I attended church this last Sunday with my boyfriend’s family (the last stop on the trip). During the sermon, the pastor briefly discussed what he called “the tension between promise and fulfillment.” Those of you who have been reading can certainly understand why this phrase appeals to me; you’ve read my thoughts and prayers as I learn to negotiate the teeter-totter that is unemployment/contentment. But over the last two weeks, I’ve shared that information with a lot of people and, honestly, I’m a little burned out. I’ve spent so much time explaining that I’m focusing on my writing that I’m… err… not focusing on my writing.

These conversations have stoked the fire that is expectation. Expectation is one of those double-edged swords – on the one hand, it’s good to have goals, expectations, hopes, and dreams. But on the other hand, those expectations can turn into little monsters, things that make us cower in the corner because they seem too big. And I’m going to quote Nelson Mandela, who quoted Marianne Williamson:

Our deepest fear is not that we are inadequate. Our deepest fear is that we are powerful beyond measure. It is our light, not our darkness that most frightens us.

Sometimes, I’m as afraid of the work it will take to achieve as I am of total failure. It’s the tension between promise and fulfillment. For example, I know I will finish the novel I’m writing. This is a promise I’ve made to myself that will be fulfilled. But sometimes (like right now), I’m like a deer in the headlights, scared stiff in the middle of the road. My own expectations have spiraled out of control, and as a result they’ve halted my progress, halted my running.

This seems to happen when I forget the foundation of the promise. The foundation is the knowledge that writing is a gift from God. The foundation is knowing that He didn’t give me a gift and a calling only to leave me out in a barren wasteland. When I am centered on him and him alone, and not on myself and worries about success and reaching people and whatnot – in that, there is peace and security and love. There is no fear when we are walking in the light.

Marianne Williamson continues:

We ask ourselves, Who am I to be brilliant, gorgeous, talented, fabulous? Actually, who are you not to be? You are a child of God. Your playing small does not serve the world. There is nothing enlightened about shrinking so that other people won’t feel insecure around you. We are all meant to shine, as children do. We were born to make manifest the glory of God that is within us.

In Philippians 2, Paul says that we shine like “stars in the universe” in the midst of darkness and depravity. And Jesus calls us the “light of the world.” When we are walking in him, we are walking in the light.

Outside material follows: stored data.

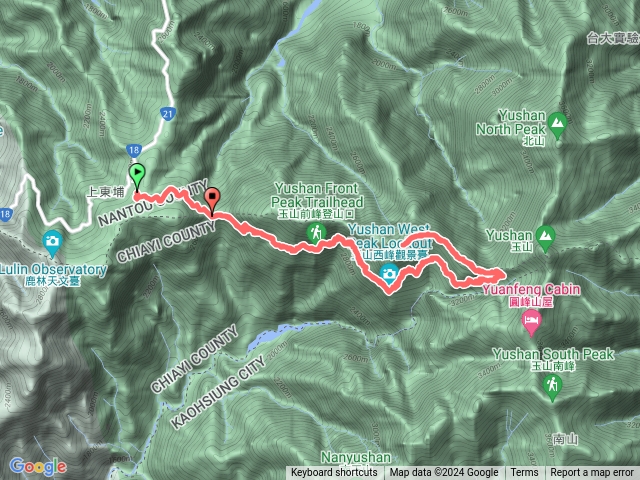The width and height of the screenshot is (640, 480).
Task: Select the Yushan South Peak hiker pin
Action: pyautogui.click(x=552, y=387)
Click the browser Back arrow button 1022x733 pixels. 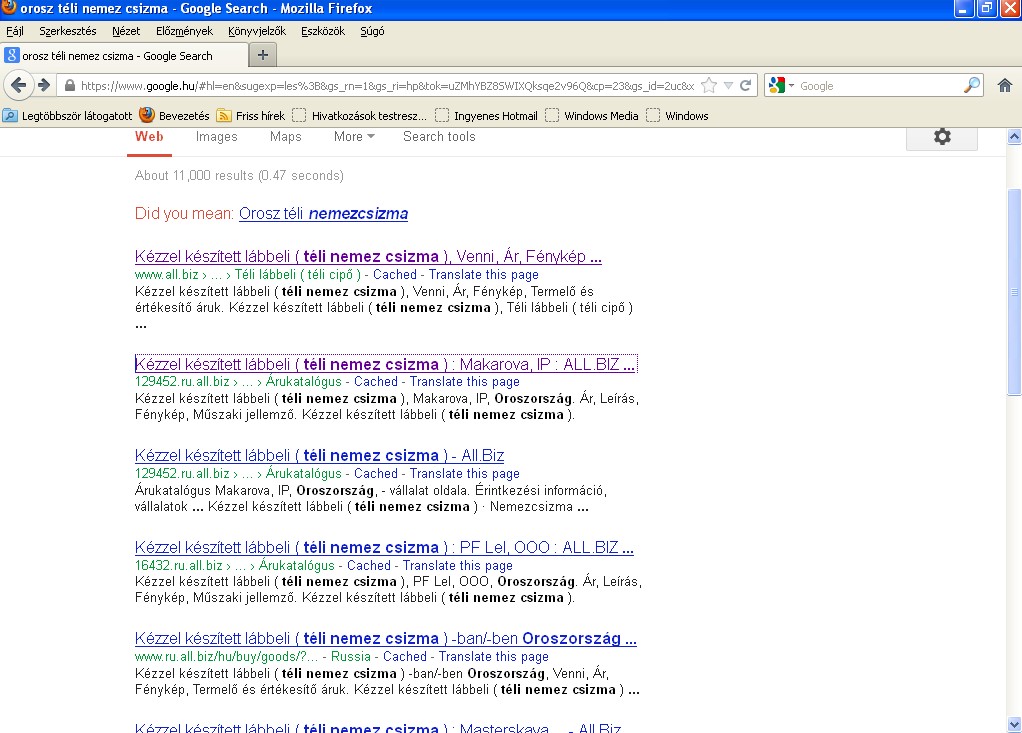(x=19, y=85)
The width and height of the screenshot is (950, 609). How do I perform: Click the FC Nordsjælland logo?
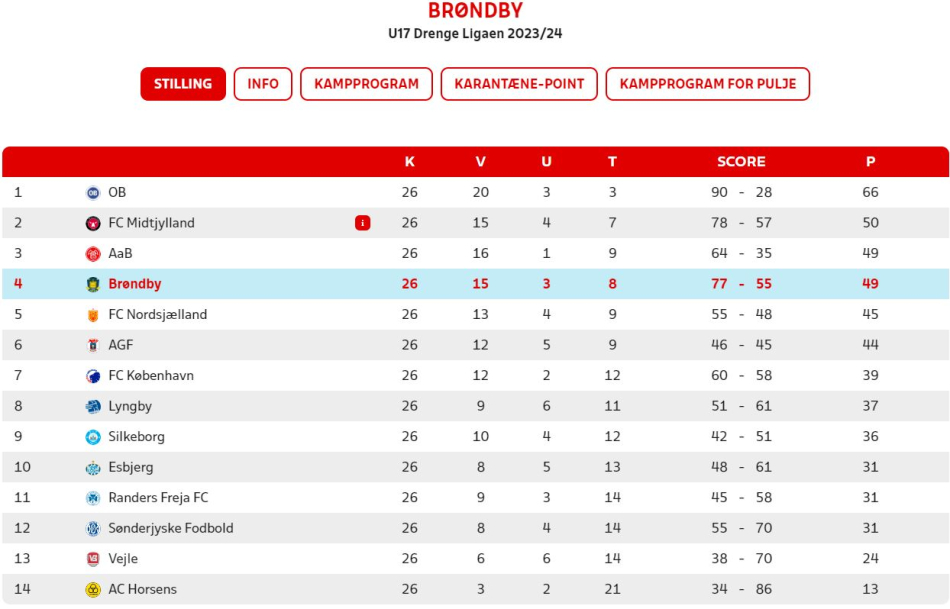(x=93, y=315)
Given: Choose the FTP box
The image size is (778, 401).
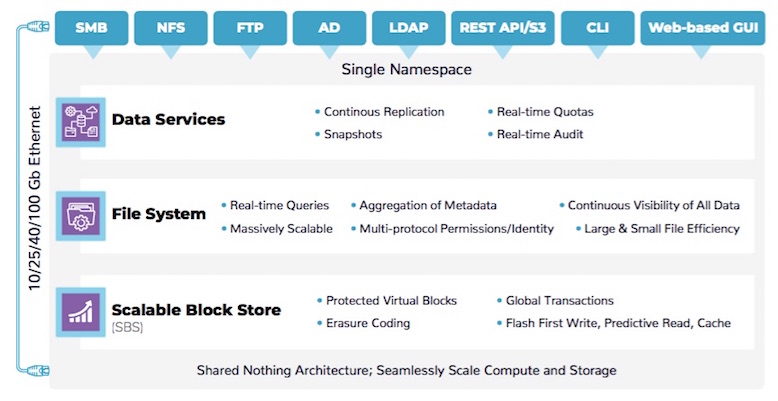Looking at the screenshot, I should tap(250, 28).
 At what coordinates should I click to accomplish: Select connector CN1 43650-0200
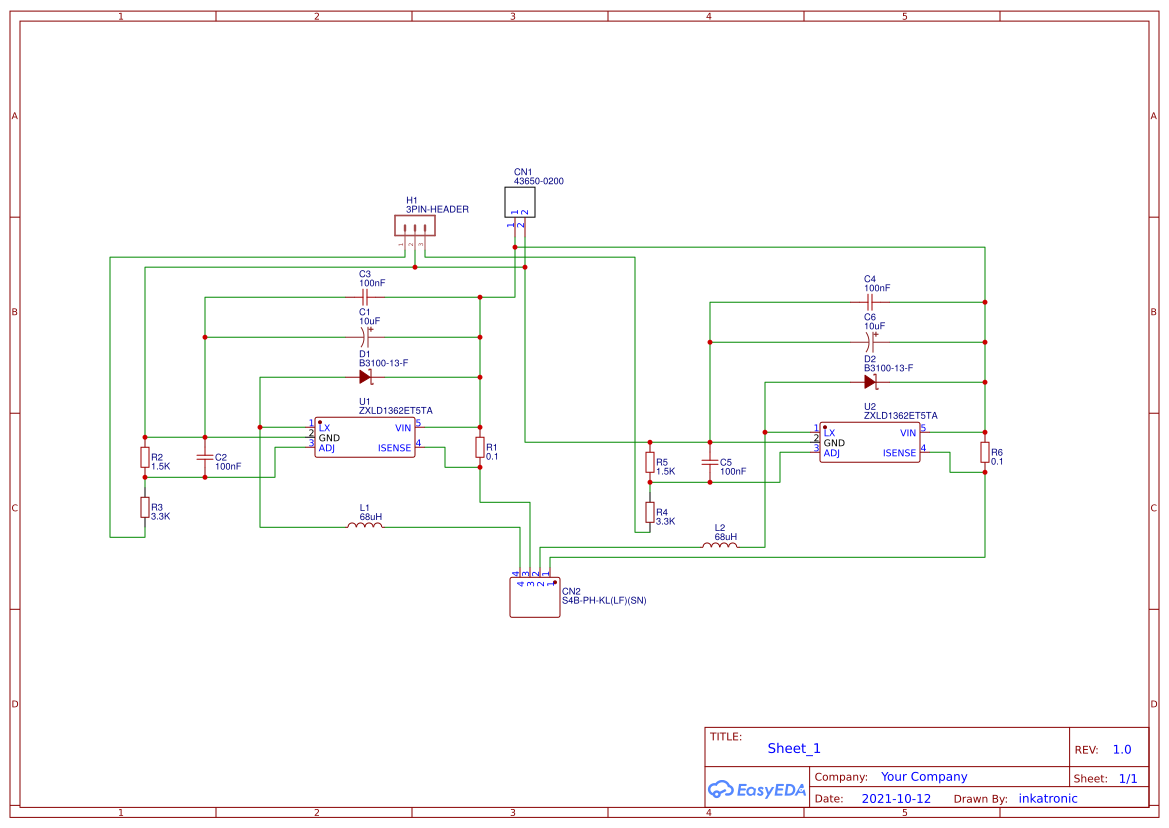pos(520,201)
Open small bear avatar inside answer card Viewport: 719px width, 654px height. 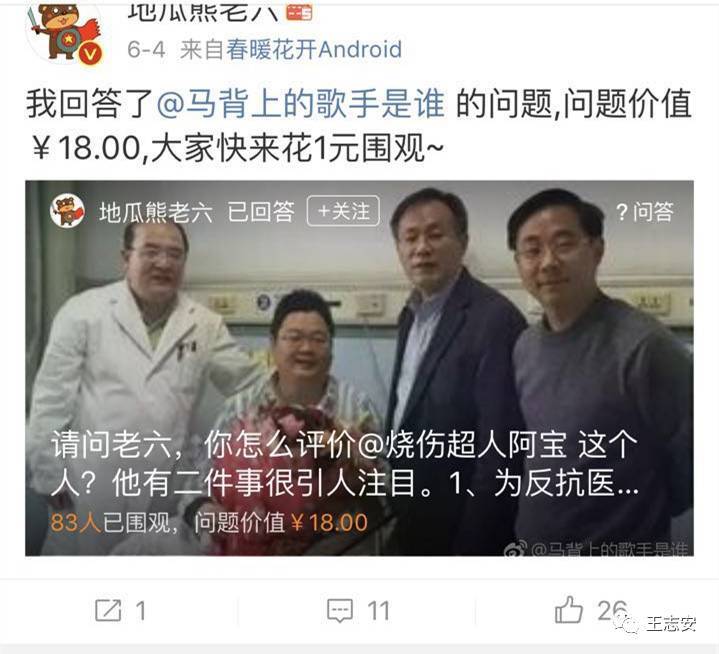tap(67, 211)
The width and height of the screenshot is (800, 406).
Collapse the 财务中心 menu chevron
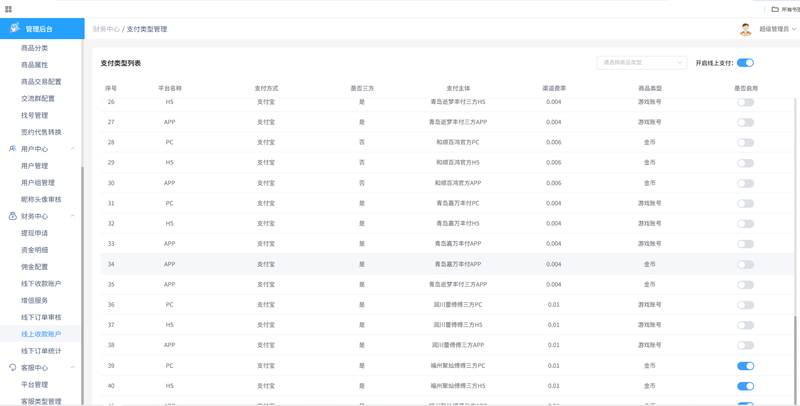pyautogui.click(x=72, y=216)
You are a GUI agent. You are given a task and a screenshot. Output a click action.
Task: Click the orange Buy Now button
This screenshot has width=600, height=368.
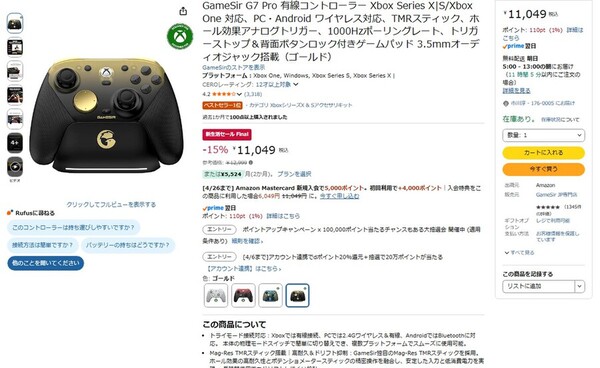pyautogui.click(x=543, y=169)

His light in us is the gospel: his love, his mercy, his graciousness, his forgiveness, his faithfulness. And that light is manifested in many ways: relationships, words, actions. Through writing. Through acting. Through dancing. Through singing. Through… (your gifting here).

As the childhood song goes, “This little light of mine, I’m gonna let it shine!” The song exhorts us as children to not hide our light, or to let Satan “pff!” it out. What a powerful message this is for adult believers. Don’t hide your light – don’t be ashamed of the gospel or of the form ministry takes in your life. And above all, do not be discouraged. As Angela Thomas writes in Do You Think I’m Beautiful?:

In case you have missed it, there is a battle going on. The battle is for your soul. And if your soul belongs to God, Satan will go after your heart and your mind and your passion. You will still make heaven, but eventually he will turn up the fire and try to scorch your dreams, your enthusiasm, and your very life. …. As long as you and I are hauling that stuff around, Satan wins. And I’m so tired of him winning. (180)

Matthew 5:16 says, “In the same way, let your light shine before men, that they may see your good deeds and praise your Father in heaven.”

Lately, my light has been dim. The beautiful thing is, all we need to do is look to the Lord for comfort, renewal, joy, love, peace. We can sing praises over our barren places and watch our Redeemer tenderly and faithfully work that land. What was (or is) barren can be fertile. What feels dry can be watered, renewed. What once was dim can shine anew.

In the tension between promise and fulfillment, there is light.